Dr. Deepa Subramaniam, director of MedStar Georgetown University Hospital’s Brain Tumor Center, said that while older patients typically have a harder time fighting glioblastomas, McCain is currently at the median survival rate for all patients with the disease.
There are some “extreme survivors” who live for years with a glioblastoma, she said, but patients are typically expected to live a year or a year and half after their diagnosis.
Subramaniam said there are many reasons McCain could have chosen to stop treatment, and not all of them mean he is giving up hope.
Sometimes patients don’t want to deal with the side effects of the treatments and some patients who are weaker physically can’t handle the treatments, she said. Others just want to take control over the quality of the end of their life.
“It’s a redirection of efforts,” Subramaniam said. “We redirect our hopes from living longer to hopes of living better.”
There is lots of research currently being done on glioblastomas and Subramaniam believes doctors may be on the verge of a medical revolution. With the research being done now, she thinks glioblastoma could become a disease doctors can treat similarly to other forms of cancer.
McCain announced his diagnosis on July 19, 2017, less than a week after he had been hospitalized for removal of a suspicious blood clot over his left eye. The Mayo Clinic in Phoenix, where McCain underwent the blood-clot surgery, said at the time that McCain’s underlying health was excellent and his office said he was in good spirits.
But the Mayo Clinic website also said that glioblastoma is an “aggressive type of cancer that can occur in the brain or spinal cord,” and that it can “be very difficult to treat and a cure is often not possible.”
According to the American Cancer Society, glioblastoma tumors are a fast-growing category of brain tumors that begin in the glial cells, which surround the central nervous system. It is the same type of cancer that killed Sen. Ted Kennedy, D-Massachusetts, in 2009 and killed former Vice President Joe Biden’s son, Beau, in 2015.
McCain returned to the Capitol in late July 2017 when he cast a critical early-morning vote that salvaged Obamacare. He remained in Washington through the fall, and was honored in October with the National Constitution Center’s Liberty Medal in Philadelphia.
At that event, McCain made an emotional appeal for the U.S. to rediscover its values and to reject the “half-baked, spurious nationalism cooked up by people who would rather find scapegoats than solve problems” – an apparent reference to President Donald Trump, with whom he often sparred.
It was one of many awards, and several calls to action by McCain after his diagnosis.

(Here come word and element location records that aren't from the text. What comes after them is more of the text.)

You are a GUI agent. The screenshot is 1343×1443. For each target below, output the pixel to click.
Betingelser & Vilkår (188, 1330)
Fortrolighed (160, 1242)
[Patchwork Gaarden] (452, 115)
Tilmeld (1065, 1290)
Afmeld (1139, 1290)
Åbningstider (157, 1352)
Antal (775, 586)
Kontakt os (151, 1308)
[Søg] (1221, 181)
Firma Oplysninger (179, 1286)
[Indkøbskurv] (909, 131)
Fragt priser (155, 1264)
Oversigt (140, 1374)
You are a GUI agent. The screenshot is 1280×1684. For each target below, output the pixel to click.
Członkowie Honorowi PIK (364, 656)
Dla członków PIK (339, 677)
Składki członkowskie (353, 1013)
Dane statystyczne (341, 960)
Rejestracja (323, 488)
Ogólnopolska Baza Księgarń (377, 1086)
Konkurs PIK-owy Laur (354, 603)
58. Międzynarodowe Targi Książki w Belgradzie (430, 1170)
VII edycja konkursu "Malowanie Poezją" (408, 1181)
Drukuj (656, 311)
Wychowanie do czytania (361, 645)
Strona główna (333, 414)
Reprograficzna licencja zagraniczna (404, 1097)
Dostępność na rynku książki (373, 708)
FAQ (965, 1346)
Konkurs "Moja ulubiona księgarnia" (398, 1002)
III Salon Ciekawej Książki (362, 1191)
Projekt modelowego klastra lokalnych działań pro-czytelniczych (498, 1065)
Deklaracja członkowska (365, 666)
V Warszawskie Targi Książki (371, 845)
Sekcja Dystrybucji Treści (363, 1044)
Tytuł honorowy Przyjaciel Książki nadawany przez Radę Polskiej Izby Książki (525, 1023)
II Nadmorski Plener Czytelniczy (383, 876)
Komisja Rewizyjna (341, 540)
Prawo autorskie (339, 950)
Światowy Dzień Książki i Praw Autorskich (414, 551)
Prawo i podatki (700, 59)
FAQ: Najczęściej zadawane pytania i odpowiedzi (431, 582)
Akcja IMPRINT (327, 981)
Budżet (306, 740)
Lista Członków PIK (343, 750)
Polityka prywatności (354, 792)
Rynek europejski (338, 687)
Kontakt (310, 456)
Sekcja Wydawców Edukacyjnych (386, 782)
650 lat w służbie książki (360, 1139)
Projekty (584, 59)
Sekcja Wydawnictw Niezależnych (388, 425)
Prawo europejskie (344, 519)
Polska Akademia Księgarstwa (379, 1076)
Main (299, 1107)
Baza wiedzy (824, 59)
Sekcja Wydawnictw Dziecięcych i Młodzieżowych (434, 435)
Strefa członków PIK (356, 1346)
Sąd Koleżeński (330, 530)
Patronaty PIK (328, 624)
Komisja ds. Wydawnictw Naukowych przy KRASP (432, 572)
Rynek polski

But by the time he was being honored this spring at his alma mater, the U.S. Naval Academy, the senator was back in Arizona receiving treatment and too ill to travel.
The Naval Academy honor was accepted on McCain’s behalf by Biden, a longtime Senate friend, who said the Arizona senator and Navy veteran had lived a “life of honor, decency, duty and devotion to his country like none other in modern American history.”
“Like my Beau, John has never bent, never bowed and never, ever yielded,” Biden said. “And he has never given up hope.”
The news of McCain’s diagnosis brought an outpouring of support from friends and political foes alike.
Fellow Arizona Republican, Sen. Jeff Flake, said of McCain at the time, “Tough diagnosis, but even tougher man.” Former President Barack Obama tweeted: “John McCain is an American hero and one of the bravest fighters I’ve ever known. Cancer doesn’t know what it’s up against. Give it hell, John.”
McCain’s daughter, Meghan, called her dad “a warrior at dusk, one of the greatest Americans of our age, and the worthy heir to his father’s and grandfather’s name.”
“But to me he is something more. He is my strength, my example, my refuge, my confidante, my teacher, my rock, my hero – my dad,” she wrote.